Chinese official says locally made pajamas declared safe by New Zealand

China welcomed Thursday the results of a New Zealand investigation that found that Chinese-made pajamas met safety standards amid worldwide concern about the quality of its exports.
Alarm over the quality of the clothes was triggered after two children in New Zealand were reportedly injured when their sleep wear caught fire earlier this month.
Last week, New Zealand's Commerce Commission, a consumer watchdog, said "The Warehouse Red Stamp" brand passed flammability tests conducted by an independent lab.
The commission said in its statement that the China-made pajamas were qualified to carry the "low fire danger" label.
"The results show that sleep wear produced in China is up to safety standards," Chinese Commerce Ministry spokesman Wang Xinpei said at a regular news briefing Thursday. "The Chinese government welcomes the New Zealand government's objective, careful and efficient testing."
Authorities in New Zealand also launched an investigation after children's clothes imported from China were found to contain dangerously high levels of formaldehyde, a potentially cancer-causing chemical that gives clothes a permanent-press effect. Results from that inquiry have yet to be released.
Chinese-made products have come under intense scrutiny around the world in the past six months after high levels of toxins have been found in a variety of exports, from toys to juice.
After some initial reluctance, Beijing has launched an aggressive campaign to win back consumer confidence by issuing new regulations, vowing to crack down on violators and setting up a Cabinet-level panel to monitor quality.
"We will not evade any quality problems," Wang said. "We will conduct investigations and carefully make changes to improve product quality."
Even so, authorities have also sought to remind the public that product safety is a global issue _ not just a problem for China.
The overseas edition of the People's Daily newspaper, the mouthpiece of the ruling Communist Party, said in a front page commentary that the United States was "fully to blame" in a recent recall of 18.2 million Chinese-made toys by Mattel Inc.
The products, ranging from Polly Pocket dolls to Barbie play sets, were pulled from the shelves because of a revision of international standards in May that required safety warnings for toys with magnets or magnetic components not attached tightly.
"Many of the products made in China are designed in ... the United States," the editorial said. "The United States should reconsider its internal inspections and supervision procedures."

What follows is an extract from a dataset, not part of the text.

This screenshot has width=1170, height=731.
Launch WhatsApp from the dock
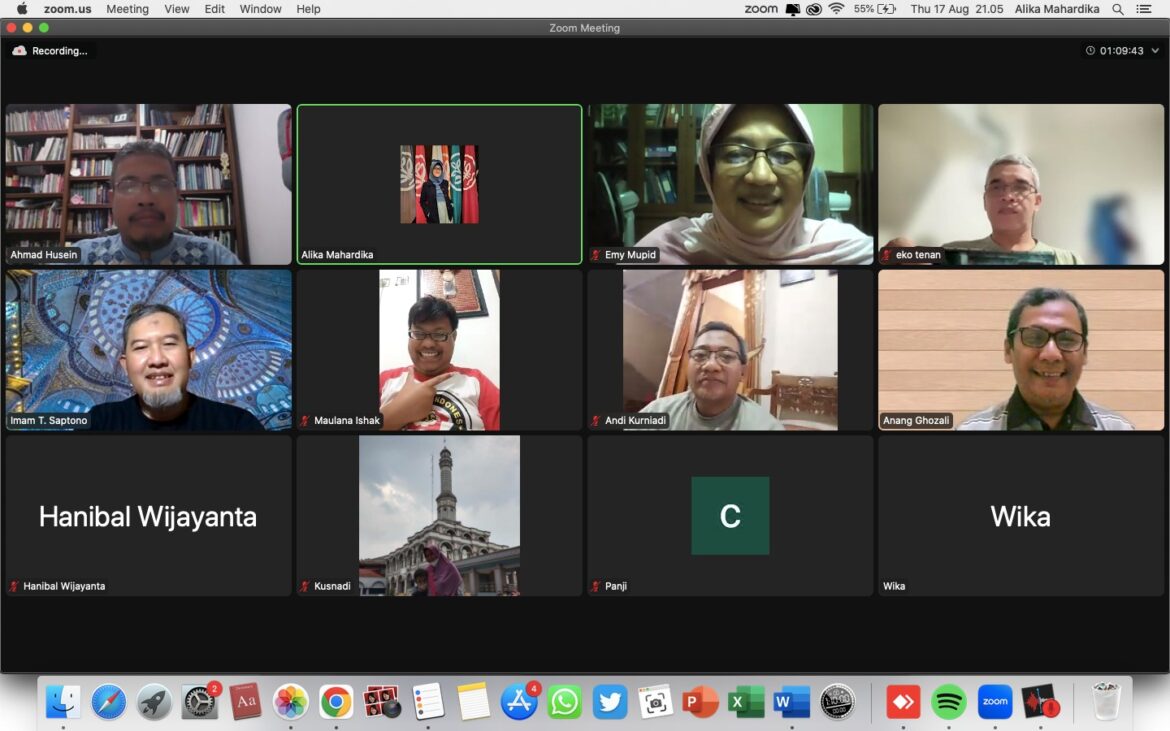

Also Thursday, the General Administration of Quality Supervision, Inspection and Quarantine said it had found "poisonous and dangerous substances" in almost 22 tons of frozen potato chips imported from the United States. It did not give details but mentioned carbonyl and high acid levels.
"The chips have been destroyed according to Chinese laws," the agency said in a statement on its Web site. "AQSIQ has informed its American counterpart and asked for an investigation and the adoption of effective measures to avoid similar incidents."